Hemos venido contemplando a nuestro Señor Jesucristo en los atrios del
templo de Jerusalén. Había llegado a esta ciudad precisamente para vivir el
momento culminante de su vida y de su misión en este mundo. Primero se había
confrontado acremente con los dirigentes del pueblo judío, pero una vez que
estos lo dejan en paz, por el momento, Jesucristo se queda en privado con sus
discípulos, instruyéndolos en la manera como ellos habían de vivir su vida de
discípulos una vez que él los haya dejado al morir y resucitar. Nos ofreció
para ello las parábolas de las 10 muchachas y la de los talentos. Ahora nos
habla del final de los tiempos, de la culminación de nuestra historia humana,
no para que nos quedemos fijos en ese futuro desprendiéndonos del hoy, sino
sobre todo para que con esa luz vivamos nuestro presente.
Primero contemplemos a Jesús tal como él se presenta a sí mismo: "Cuando
venga el Hijo del hombre, rodeado de su gloria, acompañado de todos sus
ángeles, se sentará en su trono de gloria”. Desde el comienzo de su
ministerio, en el capítulo 4, san Mateo nos presenta a Jesús proclamando una
buena noticia: "Desde entonces comenzó Jesús a predicar y decir:
Conviértanse, porque el Reino de los Cielos ha llegado” (Mateo 4,17). No predicaba Jesucristo una
nueva religión, entendida como rezos y cultos, sino un proyecto de Dios, un
nuevo proyecto de humanidad.
A lo largo del evangelio, de éste y de los otros tres, nunca vemos a Jesús
como un rey o un gobernante al estilo de los reyes y gobernantes humanos, los
cuales se imponen con todo poder sobre personas y pueblos enteros. Al
contrario, él vivió como un servidor (y encarnación) del reino de los cielos, un mundo o una humanidad en la
que Dios reine, con esa gracia que lo distingue. Jesucristo nos presenta una
nueva imagen de Dios, distinto al Dios legalista, moralista y excluyente de los judíos. Su reino es un reino de
paz, de justicia, de amor, de fraternidad, de verdad; un reino de servicio, de
entrega de sí mismo. O en otras palabras, un mundo donde reinen todos esos
valores de Dios que contemplamos en Jesucristo en los santos evangelios. Esta
humanidad está convocada a transformarse según el proyecto de Dios.

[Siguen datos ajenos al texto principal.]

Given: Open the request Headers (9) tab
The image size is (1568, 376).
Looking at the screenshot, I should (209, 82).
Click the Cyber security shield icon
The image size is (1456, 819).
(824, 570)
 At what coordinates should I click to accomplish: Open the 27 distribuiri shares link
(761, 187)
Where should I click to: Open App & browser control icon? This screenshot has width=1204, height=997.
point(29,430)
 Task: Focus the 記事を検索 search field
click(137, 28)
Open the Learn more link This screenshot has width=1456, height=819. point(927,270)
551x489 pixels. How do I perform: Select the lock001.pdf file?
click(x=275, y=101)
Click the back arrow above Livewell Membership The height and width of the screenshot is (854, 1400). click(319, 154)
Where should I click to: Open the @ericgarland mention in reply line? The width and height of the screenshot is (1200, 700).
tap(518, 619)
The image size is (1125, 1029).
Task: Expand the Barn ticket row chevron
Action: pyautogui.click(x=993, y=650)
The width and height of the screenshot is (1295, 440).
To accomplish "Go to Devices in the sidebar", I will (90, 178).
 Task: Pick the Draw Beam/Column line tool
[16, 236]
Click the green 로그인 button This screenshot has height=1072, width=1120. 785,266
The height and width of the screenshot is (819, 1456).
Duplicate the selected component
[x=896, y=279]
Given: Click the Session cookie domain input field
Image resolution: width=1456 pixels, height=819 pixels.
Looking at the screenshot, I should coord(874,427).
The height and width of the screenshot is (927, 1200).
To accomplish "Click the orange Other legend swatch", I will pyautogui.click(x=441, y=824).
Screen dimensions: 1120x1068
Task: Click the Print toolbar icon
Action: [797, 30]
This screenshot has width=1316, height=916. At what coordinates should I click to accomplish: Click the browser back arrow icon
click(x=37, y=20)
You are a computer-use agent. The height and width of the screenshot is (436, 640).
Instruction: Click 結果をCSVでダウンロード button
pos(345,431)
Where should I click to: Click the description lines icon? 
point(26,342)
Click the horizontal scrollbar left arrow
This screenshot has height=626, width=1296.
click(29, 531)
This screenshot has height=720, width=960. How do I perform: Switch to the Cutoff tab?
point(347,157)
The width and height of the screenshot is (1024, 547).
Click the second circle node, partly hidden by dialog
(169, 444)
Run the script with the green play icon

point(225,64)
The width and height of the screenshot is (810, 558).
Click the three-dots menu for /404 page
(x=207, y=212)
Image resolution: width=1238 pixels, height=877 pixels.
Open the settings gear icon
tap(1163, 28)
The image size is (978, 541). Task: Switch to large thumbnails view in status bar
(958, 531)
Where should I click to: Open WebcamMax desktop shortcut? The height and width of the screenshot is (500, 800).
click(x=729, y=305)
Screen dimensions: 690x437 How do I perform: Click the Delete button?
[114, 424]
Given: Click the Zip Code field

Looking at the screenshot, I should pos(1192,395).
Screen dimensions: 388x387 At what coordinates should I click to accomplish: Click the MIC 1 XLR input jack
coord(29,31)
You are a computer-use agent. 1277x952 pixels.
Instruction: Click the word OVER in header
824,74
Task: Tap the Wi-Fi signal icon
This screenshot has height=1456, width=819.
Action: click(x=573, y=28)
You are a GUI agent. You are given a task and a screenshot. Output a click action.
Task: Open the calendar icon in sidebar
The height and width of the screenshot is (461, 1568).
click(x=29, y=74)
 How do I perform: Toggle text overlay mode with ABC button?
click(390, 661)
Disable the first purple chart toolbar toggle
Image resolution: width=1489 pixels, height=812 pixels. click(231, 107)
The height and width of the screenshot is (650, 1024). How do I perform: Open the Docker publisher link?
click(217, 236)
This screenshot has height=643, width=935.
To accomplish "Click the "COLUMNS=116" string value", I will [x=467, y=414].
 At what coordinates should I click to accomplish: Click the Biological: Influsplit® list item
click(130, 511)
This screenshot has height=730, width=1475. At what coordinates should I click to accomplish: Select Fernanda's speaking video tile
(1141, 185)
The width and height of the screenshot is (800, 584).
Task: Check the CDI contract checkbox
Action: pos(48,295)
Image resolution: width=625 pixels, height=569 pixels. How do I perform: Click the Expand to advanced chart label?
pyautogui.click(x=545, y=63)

En coherencia con esta imagen, él nos llama a tomar nuestra parte en
ese maravilloso reino: "Vengan, benditos de mi Padre; tomen posesión
del Reino preparado para ustedes desde la creación del mundo”.
En el evangelio según san Mateo,
encontramos como unas 54 menciones de la palabra ‘reino’. Es en verdad un tema
central en el ministerio de Jesús. No vino Jesucristo a dejarnos una religión
más de las muchas que ha vivido nuestra humanidad, otro culto para alabar a
Dios o para presentarle nuestras ofrendas exteriores. Esto que comento es algo
que nos cuesta trabajo entender y vivir porque estamos entrampados en una vida
religiosista, como si el cristianismo fuera un conjunto de actos piadosos o el
cumplimiento de una lista de normas moralistas.
Lo que Jesucristo vino a implantar a
este mundo, no por la vía del poder humano o de las armas, sino por la vía del
convencimiento, de la evangelización, es el reinado de Dios, una nueva manera
de vivir la vida humana, desde la gracia de Dios, desde el Espíritu de Dios.
¿Quiénes entran a formar parte de ese
reinado? Los que vuelcan su vida hacia los más pequeños, hacia los últimos,
hacia los marginados, los excluidos, los descartados de esta sociedad, hacia
los de abajo, hacia los pobres. No es un asunto de religiosidad romanticona, es
una nueva estructura de humanidad. Jesucristo no habla aquí de actos piadosos o
religiosos para sentirse bienvenido al reino de de Dios. Qué lástima, diremos
nosotros, que hemos puesto el acento de nuestro catolicismo en tantos rezos, en
tanto sacramentalismo, en tantos actos de piedad. Cuánto tiempo y cuántas
energías le ponemos en la Iglesia a nuestra liturgia, a nuestra teología,
derecho eclesiástico, y tantas cosas. Es como cuando uno estudia para el examen
final y nos topamos con nada de eso nos pregunta el maestro.
Nuestro Maestro nos dice de antemano
cuál va a ser el material para el examen final de nuestra vida personal y de
toda nuestra historia para que no andemos por otro lado: atenderlo a él en los
más pobres. Lo demás, es lo de menos.